EOD 2018/EOD Regional Nodes--Oropharynx: Is code 550 missing “< equal to 6 cm” in the data item EOD Regional Nodes for Oropharynx HPV-Associated, Version 9? Otherwise, bilateral or contralateral lymph nodes with extranodal extension (ENE) that are >6 cm could fit into 550 OR 650.
Code 550 is missing “< equal to 6 cm.” In addition, code 650 should include ipsilateral lymph nodes as well.
Revised codes:
Code 550
CLINICAL ASSESSMENT only
Bilateral or contralateral lymph nodes, < equal to 6 cm WITH clinical evidence of ENE
Code 650
CLINICAL ASSESSMENT only
Ipsilateral, Bilateral or Contralateral lymph nodes > 6 cm WITH or WITHOUT clinical evidence of ENE
These changes will be implemented in Version 3.4 (October 2026). We apologize for the error.
Primary site--Heme & Lymphoid Neoplasms: Is C448 [overlapping lesion of skin] or C449 [skin, NOS] the appropriate site code for a 2008 diagnosis of mycosis fungoides involving over 40 percent of the skin surface, including both upper and lower extremities and trunk?
Code the primary site to C449 [skin, NOS]. The code C448 should be used when there is a single overlapping lesion that includes all the disease. The patient has extensive skin coverage involving multiple skin subsites (upper and lower extremities and the trunk), but it is unlikely there is ONE plaque (one lesion) overlapping all these different skin subsites. The disease has more likely presented as multiple plaques (lesions) in these different areas.
MP/H Rules/Multiple primaries--Breast: Does rule M10 apply in this situation?
L breast biopsy = INVASIVE DUCTAL CARCINOMA
L breast simple mastectomy = 2.0 cm INVASIVE DUCTAL CARCINOMA with an incidental finding of separate 1.0 cm INVASIVE LOBULAR CARCINOMA; pathologist specifically states the tumors are morphologically different. The tumors are both pure Ductal/pure Lobular.
Yes, Breast rule M10 applies. This case is a single primary.
Follow the MP/H rules even though the "pathologist specifically states the tumors are morphologically different" so that situations like this are reported consistenty accross cancer registries, regions, and states for consistent national reporting.
First course treatment--Heme & Lymphoid Neoplasms: How is a "donor lymphocyte infusion" that is used in the treatment of CLL coded?
Donor lymphocyte infusion (DLI) is coded as immunotherapy. The lymphocytes are donated by the same person who donated the original stem cell transplant. The lymphocyte infusion creates an immune response in which the T-cells are activated to attack the cancer cells.

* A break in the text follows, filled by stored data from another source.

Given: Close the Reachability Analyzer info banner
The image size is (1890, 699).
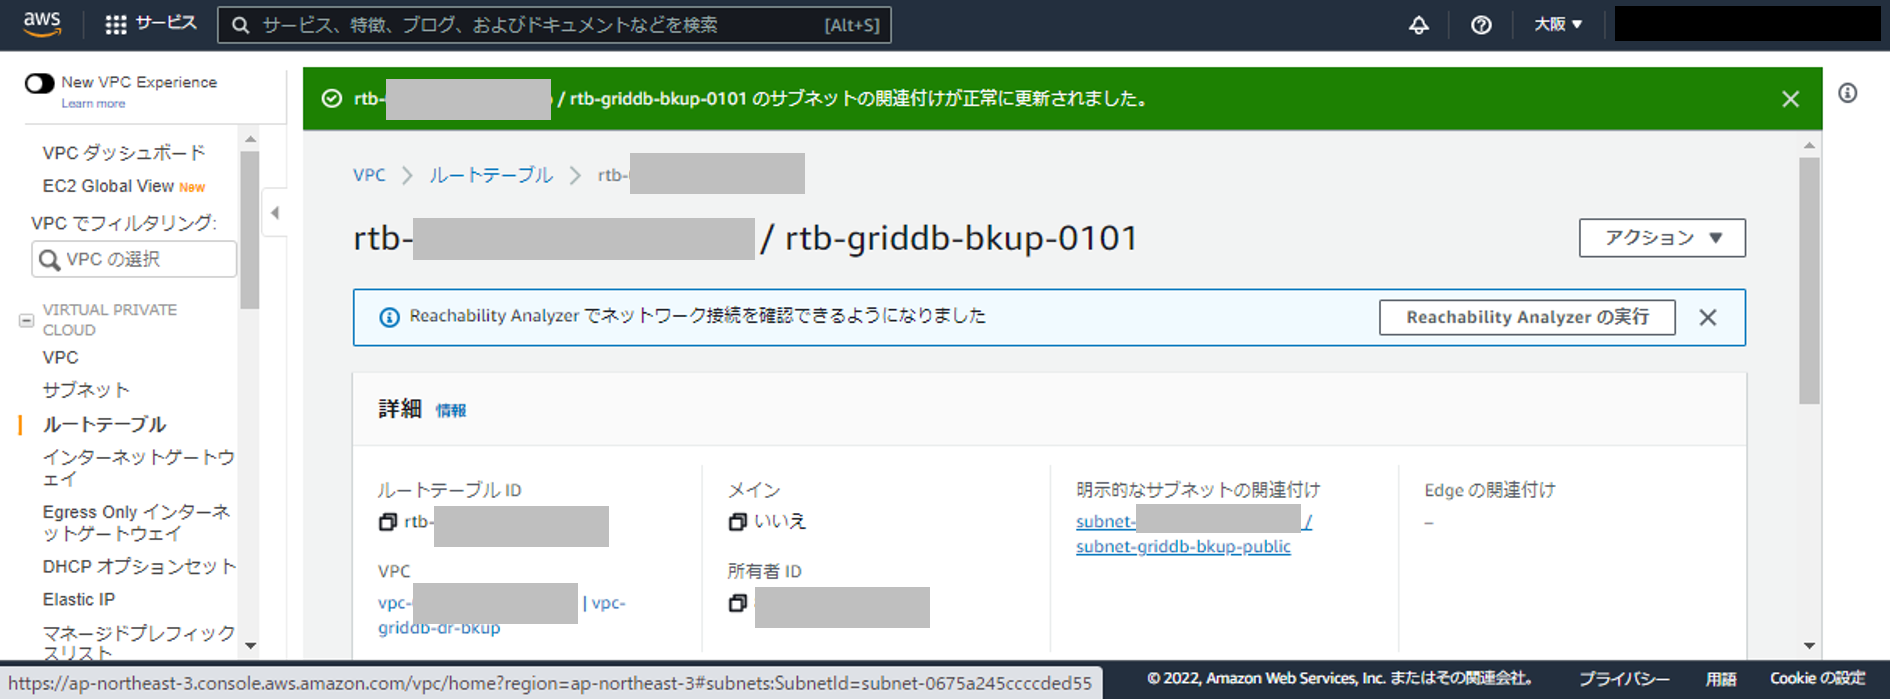Looking at the screenshot, I should point(1707,317).
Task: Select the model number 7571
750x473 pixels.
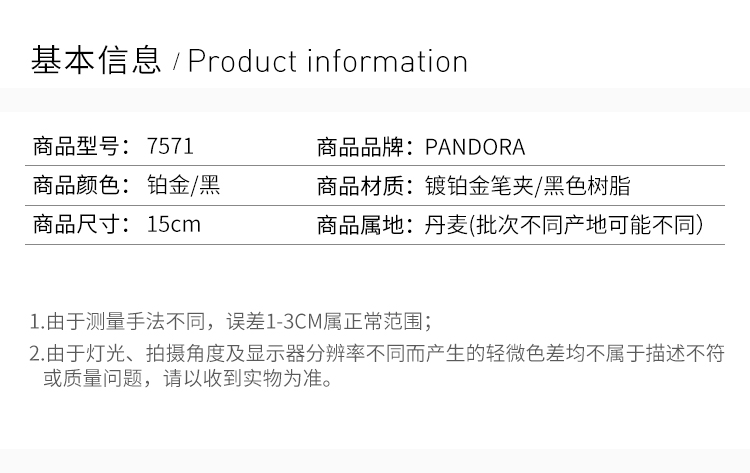Action: pos(170,148)

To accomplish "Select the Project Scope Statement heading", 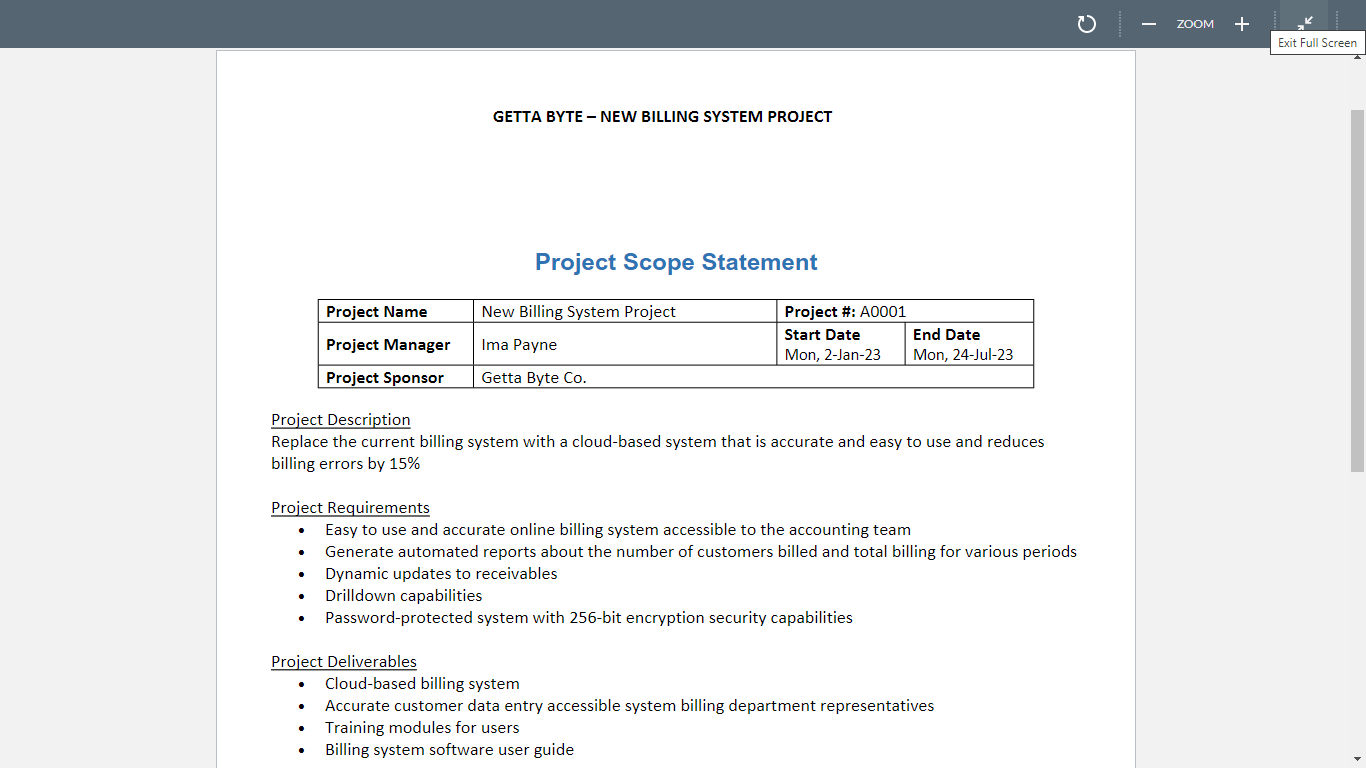I will coord(676,262).
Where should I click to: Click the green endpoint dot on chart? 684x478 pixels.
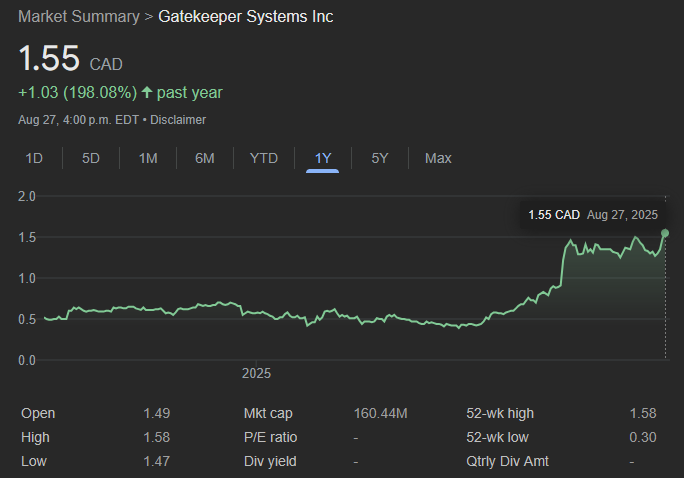[x=665, y=233]
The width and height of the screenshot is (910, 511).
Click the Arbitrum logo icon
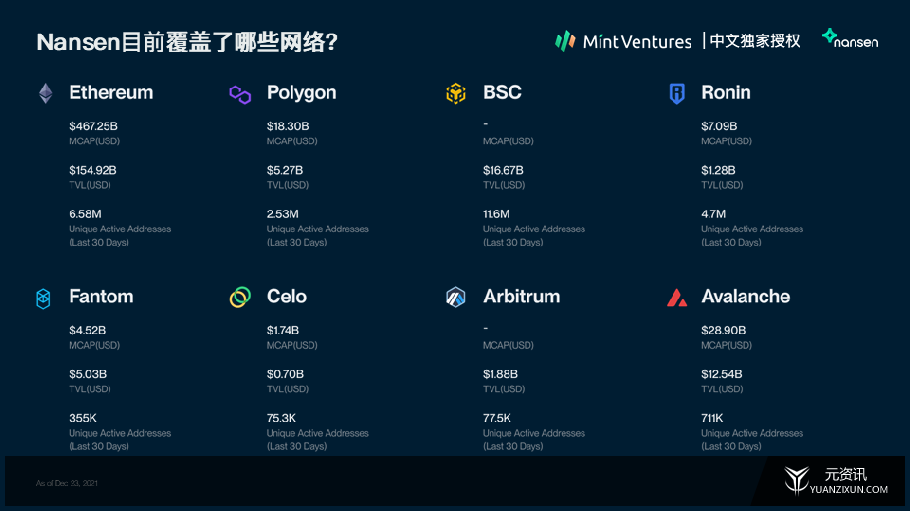coord(456,297)

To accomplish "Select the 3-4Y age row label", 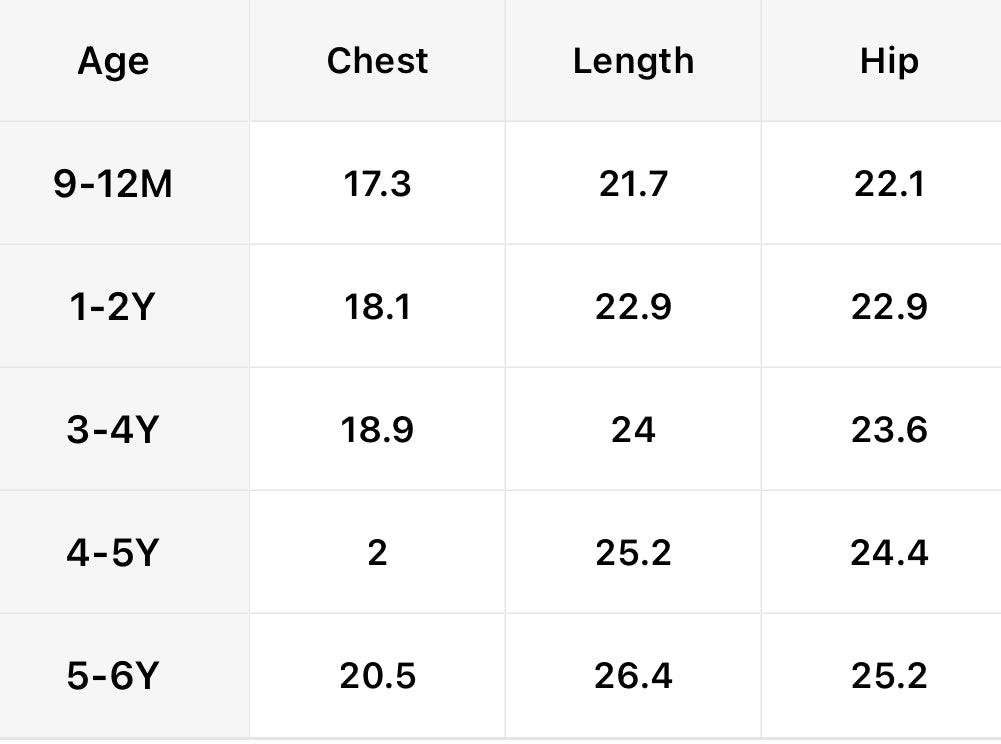I will [x=113, y=430].
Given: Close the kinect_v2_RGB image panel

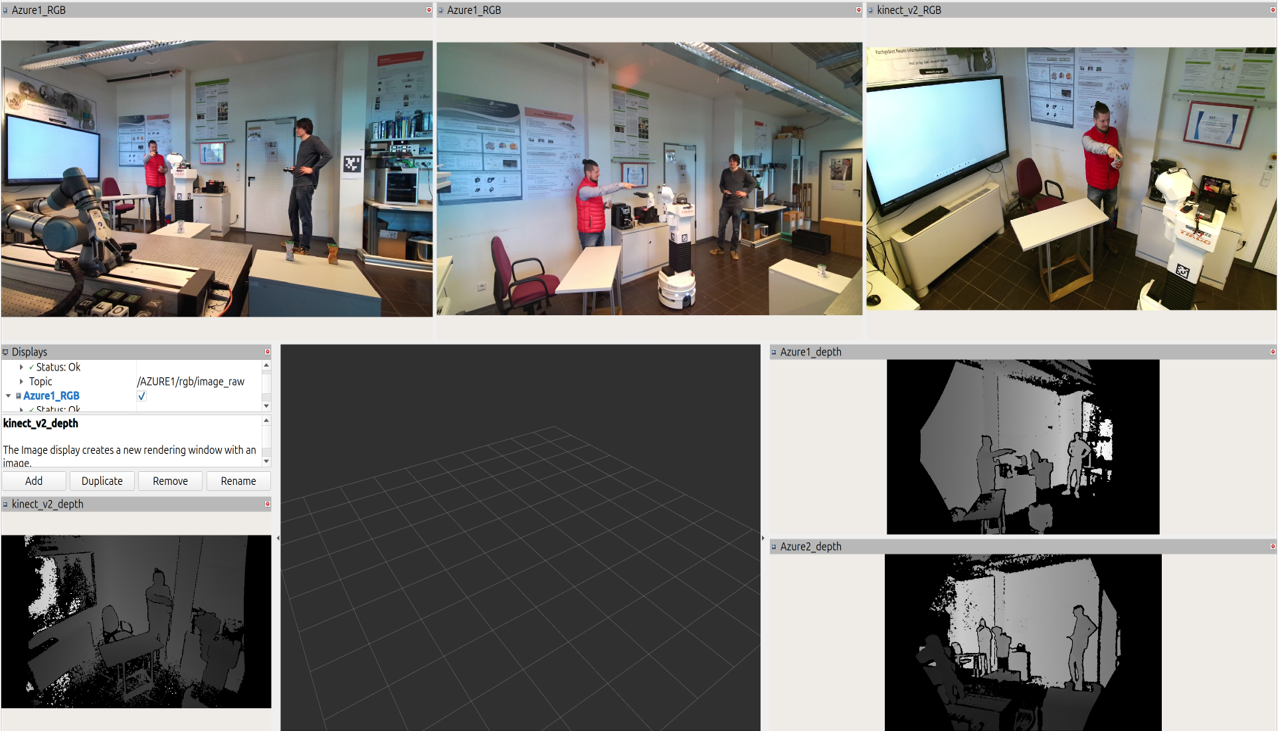Looking at the screenshot, I should (x=1272, y=10).
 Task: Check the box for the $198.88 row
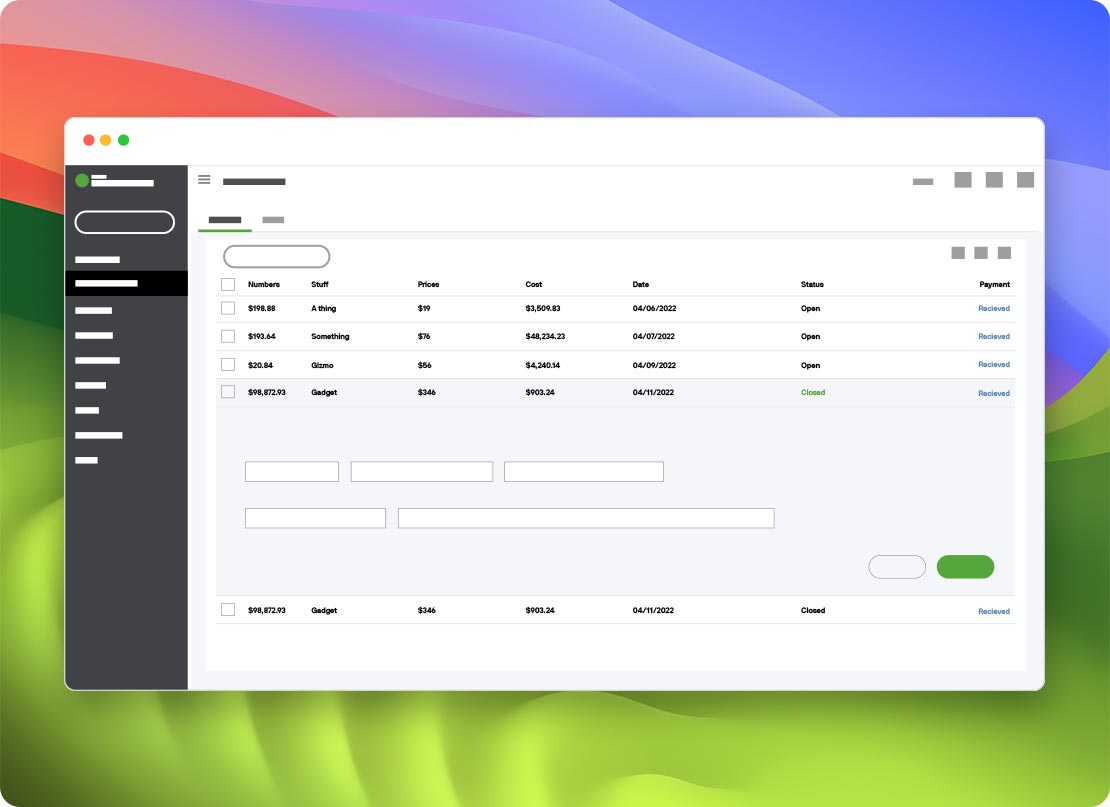[x=228, y=309]
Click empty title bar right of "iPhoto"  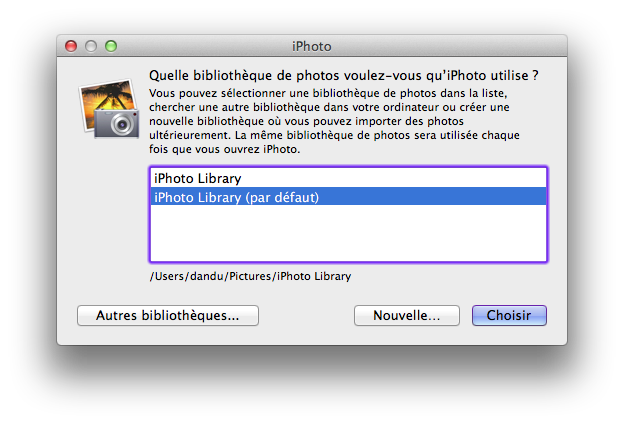coord(450,46)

MP/H Rules/Histology--Breast: How is histology coded for an "infiltrating papillary carcinoma" of the breast when there is no mention of ductal or adenocarcinoma in the pathology report?
For cases diagnosed 2007 or later, assign histology code 8503 [Papillary adenocarcinoma]. Rule H14 applies.
ICD-O-3 code 8050 does not apply in this case. Refer to the numeric listing in ICD-O-3. 8050 is a squamous cell neoplasm. Papillary carcinoma of the breast is NOT a squamous cell neoplasm. It is a neoplasm of the breast parenchyma - ducts, lobules or connective tissue. 8503 is the correct code in this case.